Bookmarking for Enrollments Index API in upcoming release

Jump to solution
nardell
Community Participant

This question may be covered in the release notes and missed it. One of the pending changes is the "Bookmarking for Enrollments Index API". It seems that this change will be applied production Canvas instances on June 17.  I believe understand the affect of the change - the Link section in the Response Header will no longer provide a range of pages, as in:

<https://your.institution.instructure.com/api/v1/courses/:course_id/enrollments?page=1&per_page=100>; rel="current",<https://your.institution.instructure.com/api/v1/courses/:course_id/enrollments?page=2&per_page=100>; rel="next",<https://your.institution.instructure.com/api/v1/courses/:course_id/enrollments?page=1&per_page=100>; rel="first",<https://your.institution.instructure.com/api/v1/courses/:course_id/enrollments?page=3&per_page=100>; rel="last"

Instead links will be returned as:

<https:/your.institution.instructure.com/api/v1/courses/:course_id/enrollments?page=first&per_page=100>; rel="current",<https://your.institution.instructure.com/api/v1/courses/:course_id/enrollments?page=bookmark:WyJTdHVkZW50RW5yb2xsbWVudCIsIkxhc3RuYW1lLCBGaXJzdG5hbWUgIiwxMjM0NTY3XQ==&per_page=100>; rel="next",<https://your.institution.instructure.com/api/v1/courses/:course_id/enrollments?page=first&per_page=100>; rel="first"

..henceforth it will be necessary to recursively follow links in any API code that uses the the Enrollments endpoint. Just want to make sure I have the story correct. It seems since this would be a potentially breaking change for an institution's integrations (if the integration relied upon explicit page numbers in its page-following scheme) and Instructure is providing a period of time for the institution to accommodate this change, which is soon coming to an end. I am curious if anyone knows if Instructure is moving away from providing page ranges in REST responses. Though I do not depend on the page numbers in production code in use,  I appreciated that it allows for parallel execution of API requests. 

Thanks,

Michael Nardell

1 Solution
James
Community Champion

 @nardell  

If you look at the code used for the bookmarking, it generates SQL code to use as a starting point the next time you make the call based on where it left off with the current data. If I my key for sorting was id and I left off with id=1234, then the bookmark for the next page would translate into a WHERE id > 1234. It's more complicated than that, but that appears to be the gist of it.

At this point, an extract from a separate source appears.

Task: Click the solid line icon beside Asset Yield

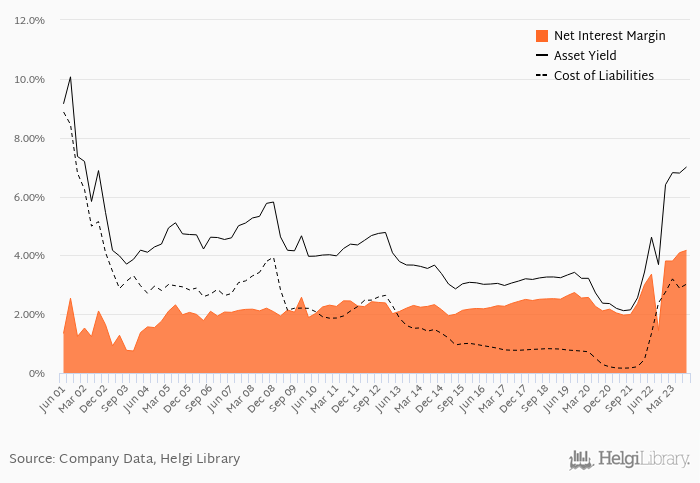Action: tap(542, 55)

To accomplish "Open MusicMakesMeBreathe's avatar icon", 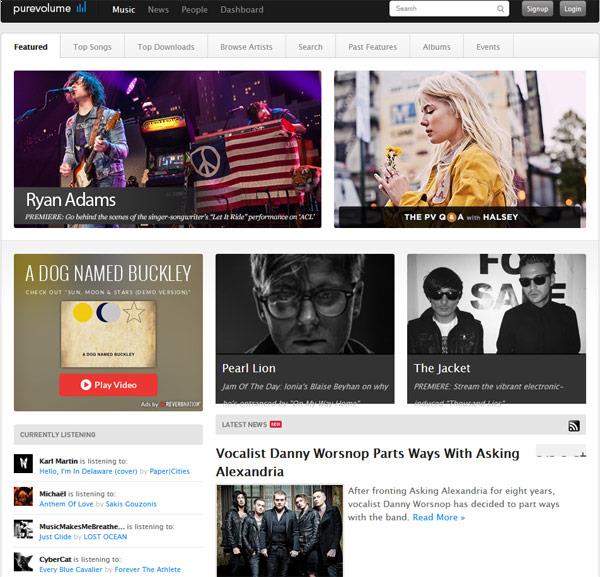I will [23, 529].
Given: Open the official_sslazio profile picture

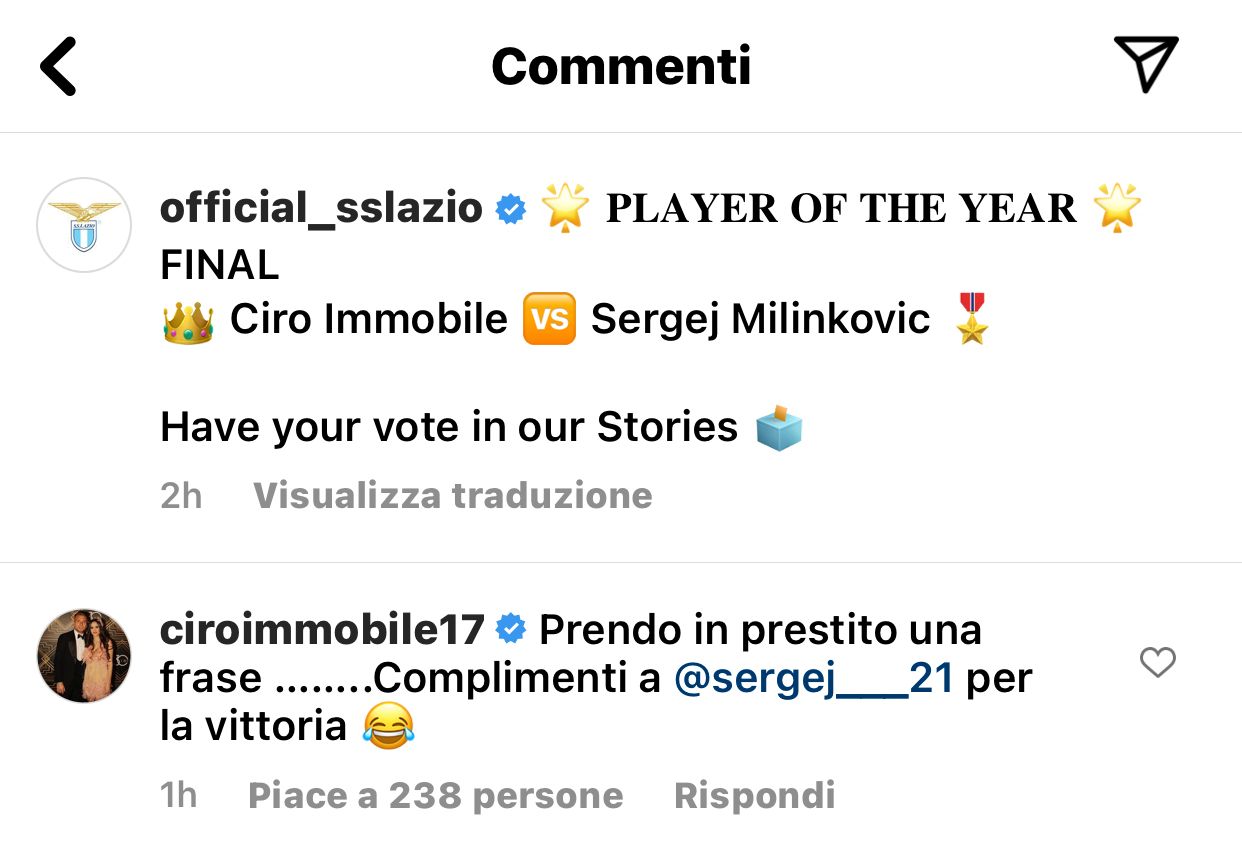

For the enrollments API, it uses enrollment.type, user.sortable_name, and enrollment.id as the key. In this case, the information returned after a bookmark could change. If I leave off with a StudentEnrollment for "Smith, John" who has an enrollment_id of 1234, then it generates code something like this:

WHERE 
(type > "StudentEnrollment") OR
(type = "StudentEnrollment" AND sortable_name > "Smith, John") OR
(type = "StudentEnrollment" AND sortable_name = "Smith, John" AND id > 1234)
‍‍‍‍‍‍‍‍‍

Looking at that, there isn't anything immutable about it. Between the time I made the first call and the time I made the second call, I might have added "Doe, Jane" as a StudentEnrollment and I would never get her out of the call because I had already passed that point. Likewise, I might delete the enrollment for "Thomas, Jordan" after I had fetched it and so when I went back to make that call again, I would get different data than I did the first time.

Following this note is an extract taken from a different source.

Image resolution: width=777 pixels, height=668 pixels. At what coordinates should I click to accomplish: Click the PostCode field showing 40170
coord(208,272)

In the case of Jane, she is missing until the next time you fetch the enrollments. Jordan remains there even though he's been deleted.

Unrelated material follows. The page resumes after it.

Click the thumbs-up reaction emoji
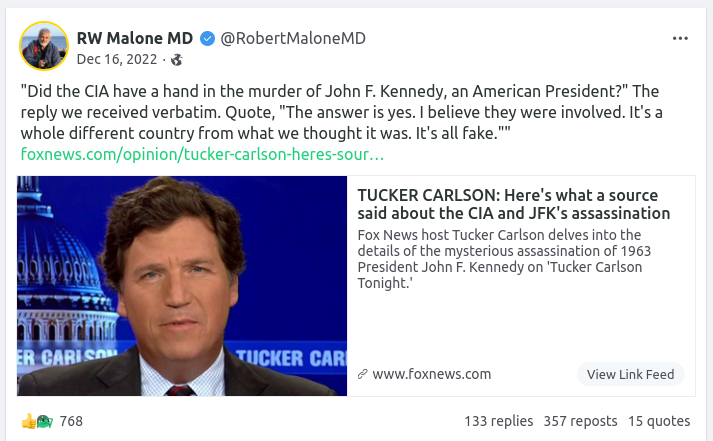Image resolution: width=713 pixels, height=441 pixels. tap(28, 421)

This could have happened without using bookmarks as well. If John was record number 20 (page=2&per_page=10) and Jane gets added, then John gets duplicated since he's now record number 21. Jane is still missing, though. You wouldn't get the duplication with the bookmark approach, so at least it fixes that issue.

In reality, no one is likely to be be jumping straight to page 3 as their first request for a list of enrollments. Similarly, you shouldn't use a bookmarked page a month after it was generated (if they're around that long)

The history on the patch to use bookmarks says it's to fix the sort. Fixing the sorting wasn't what I remembered from the announcement, though. It was was to improve the performance (or something like that) of the servers. This very probably could have been because too many people were hitting the API with the parallel requests. The enrollments API is more costly than some to generate. When I was updating my code to download the access report for every student in a class, it was the list of the users with enrollments that was the expensive call. The getting of the access report data wasn't costly at all. That might be why they chose to do this to enrollments.

For a long time, I've checked my links to look for the presence of a last link header and if it contains a numeric page parameter (I've got some code I probably need to double check and probably update). If the page was present, then I would take advantage of the parallelism. If not, then I would make the call sequentially.

Some people have commented about how they just put in a sequence of numbers and rely on getting an error when it's exhausted the data and they don't look at the link headers at all. That's not a good way to do this and they will definitely get bitten if they're using this endpoint but there's a good chance that Canvas will do this to other endpoints in the future.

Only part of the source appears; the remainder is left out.